Early voting starts today and ends Nov. 1. Election Day is 10 days away, Nov. 4. If you're fortune enough to live in a district where there's a local Libertarian candidate, please vote Libertarian. And everyone in North Carolina can vote for Sean Haugh for U.S. Senate.
In races where there is no Libertarian candidate, there are several resources you can consult to help you make an informed decision.
In addition, there are many judicial candidates on the November 4 ballot, including 19 people running for the state Court of Appeals. These are supposed to be nonpartisan races, and the Libertarian Party of North Carolina does not recommend or endorse judicial candidates. There are also guides available to help you in these decisions as well.
For judicial races, begin with the N.C. Board of Elections judicial voting guide, which you should have received in the mail if you are registered. You can read it online here.

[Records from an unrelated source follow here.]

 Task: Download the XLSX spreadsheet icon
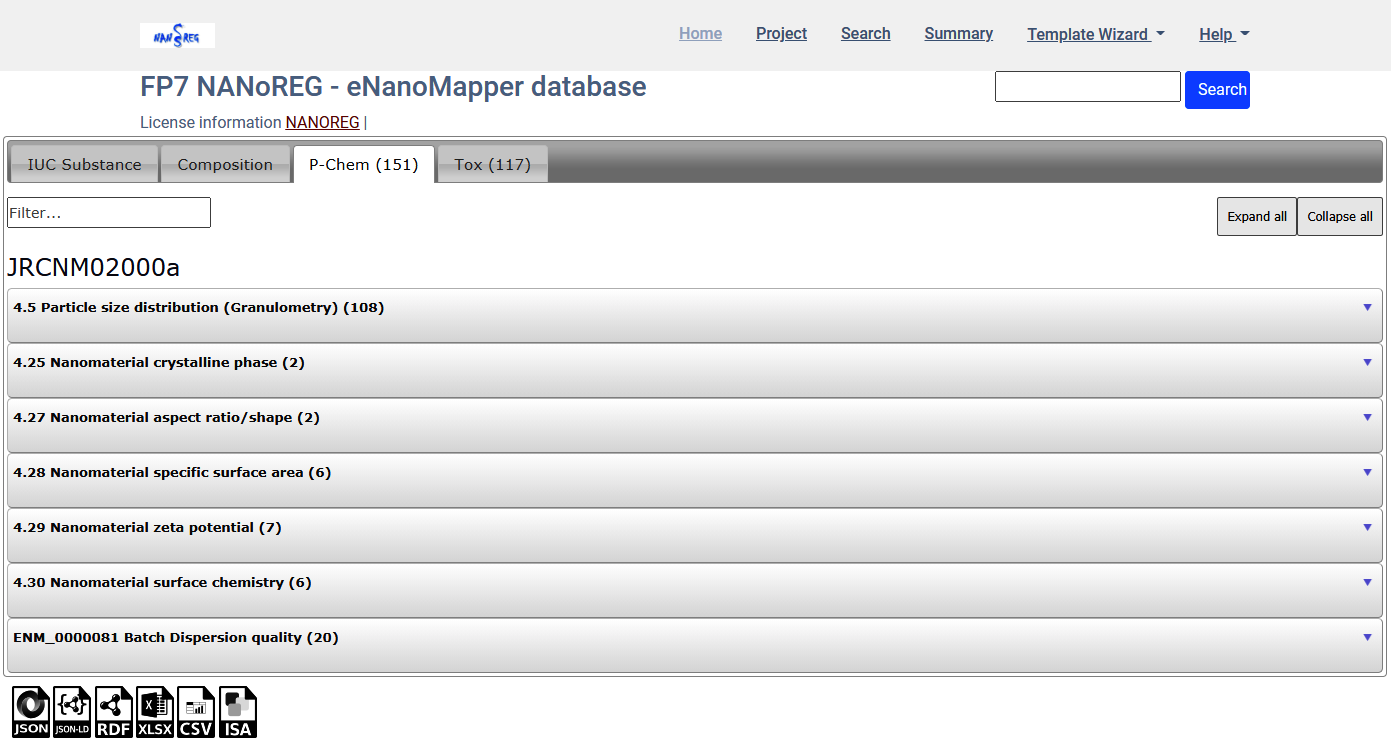coord(155,713)
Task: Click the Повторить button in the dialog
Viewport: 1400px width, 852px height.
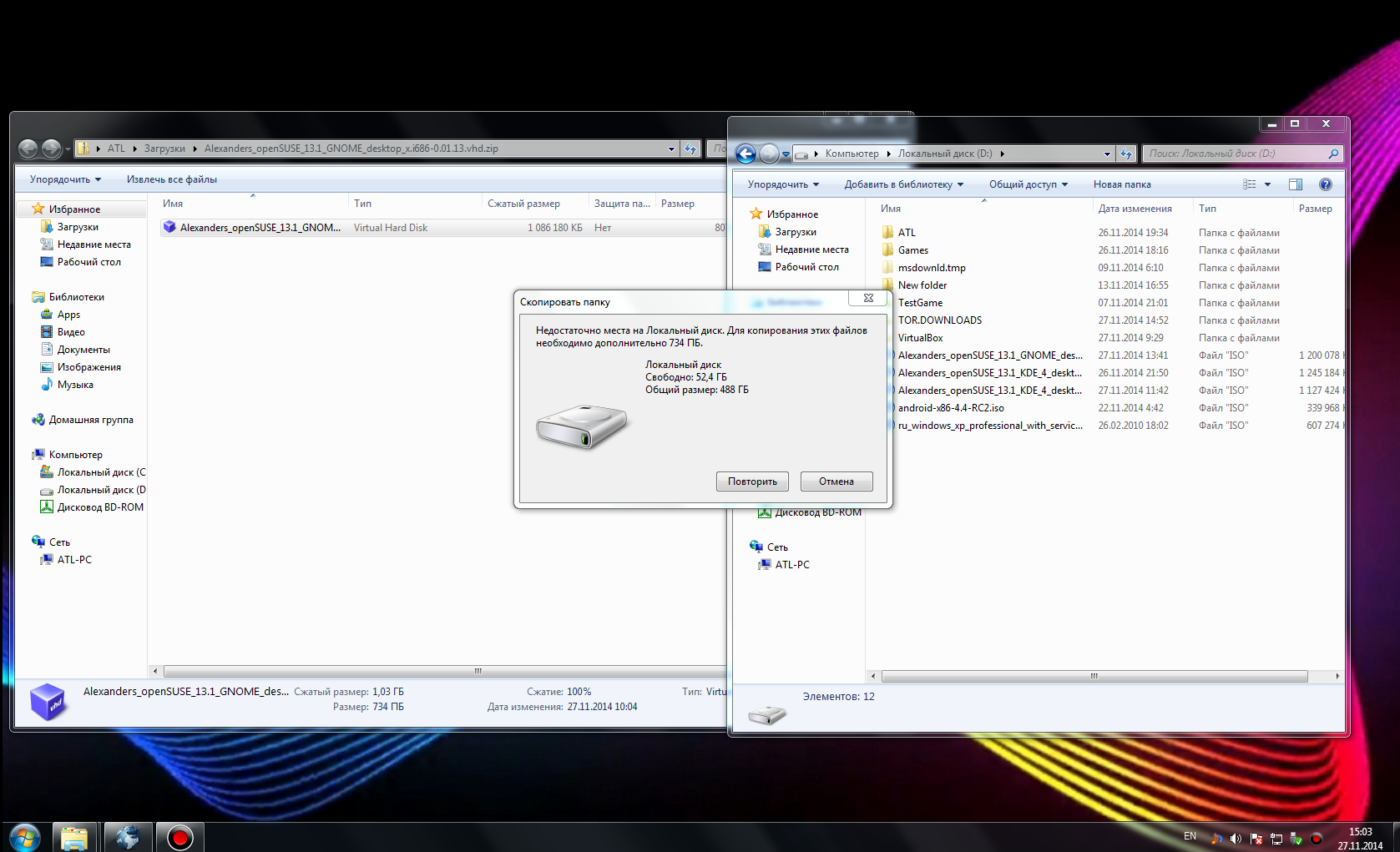Action: pos(751,481)
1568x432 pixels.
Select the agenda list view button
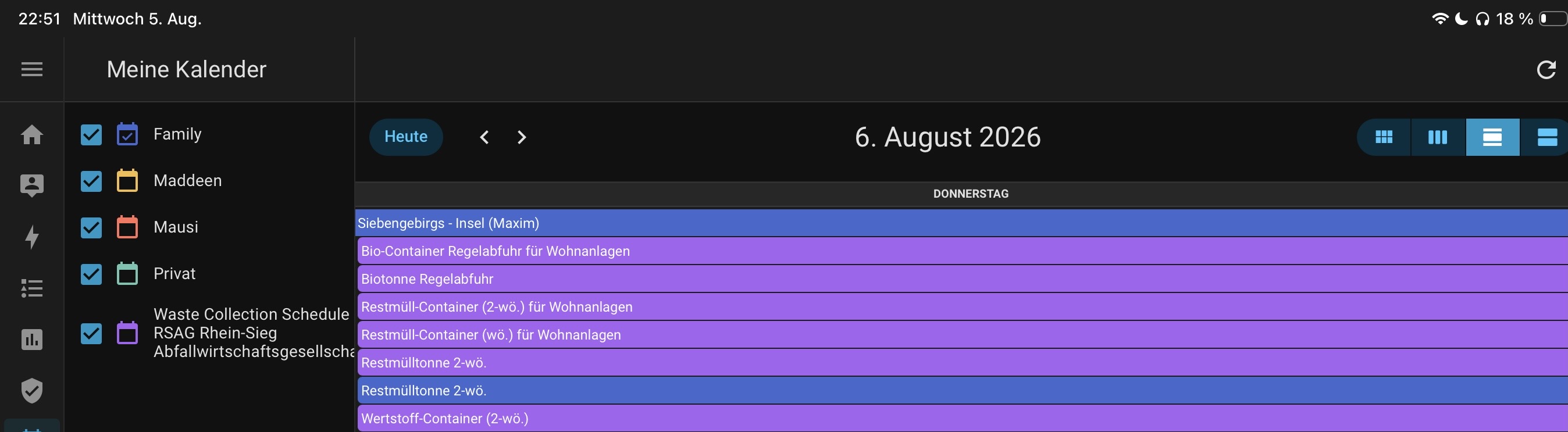(x=1546, y=138)
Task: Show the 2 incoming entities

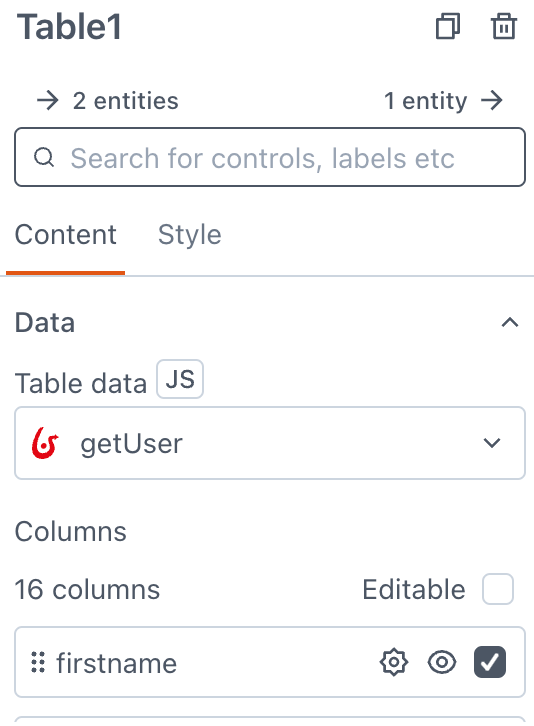Action: 107,100
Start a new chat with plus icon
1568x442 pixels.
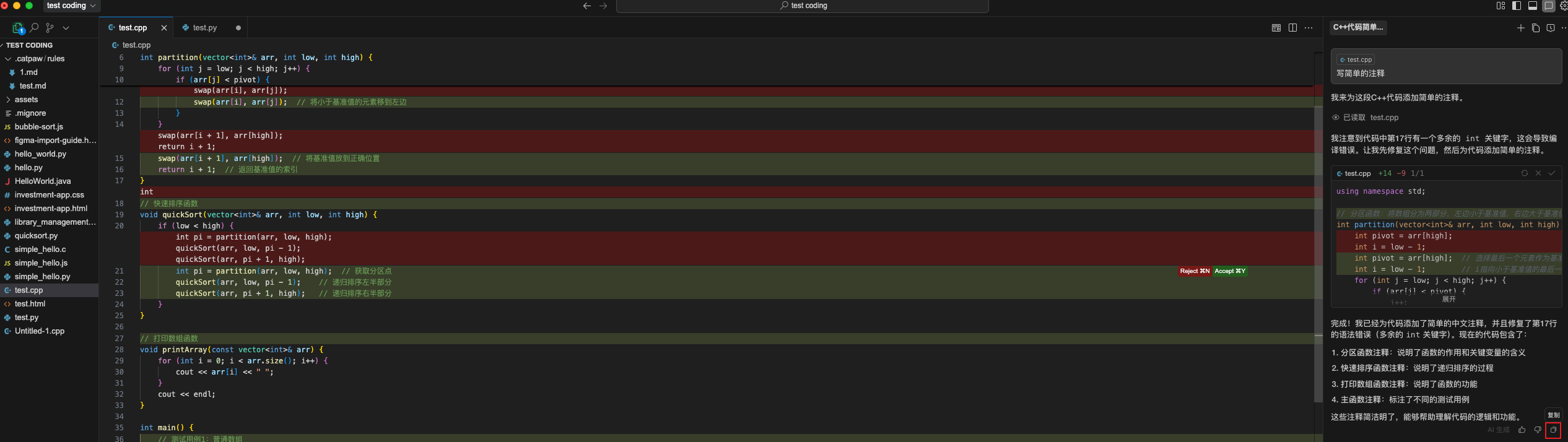tap(1520, 28)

The N.C. Center for Voter Education and the N.C. League of Women Voters also produced a voting guide for all races. You can plug in your address or zip code and get a listing of all the candidates in your districts.
Of course, the Republicans and Democrats endorse candidates in the “nonpartisan” judicial races, so you can check out their recommendations if you are so inclined.
As far as the other races are concerned, in addition to the LWV voting guide, several special interest groups, including Grass Roots North Carolina and Equality NC, rate and endorse candidates based on their particular issue.
For the 2014 Election, Democracy North Carolina teamed up with different organizations to produce local voter guides for 12 different counties. If there is no Libertarian in the race, you may want to use these as a guide to determine how – or if – one of the other party candidates agrees with libertarian views.
However, if there is no Libertarian candidate running in a race, and you cannot bring yourself to voting for the “lesser of two evils,” you can always choice the remaining option – don't vote in that race.
There is also a state constitutional amendment on the ballot, which would allow a person accused of a crime to be tried by a judge or jury in a case where there is no death penalty.Read the official SBE explanation and the actual amendment here.
The LPNC has taken no position on this question.
In some areas, there are also local sales tax referendums on the ballot. The LPNC urges you to vote against them.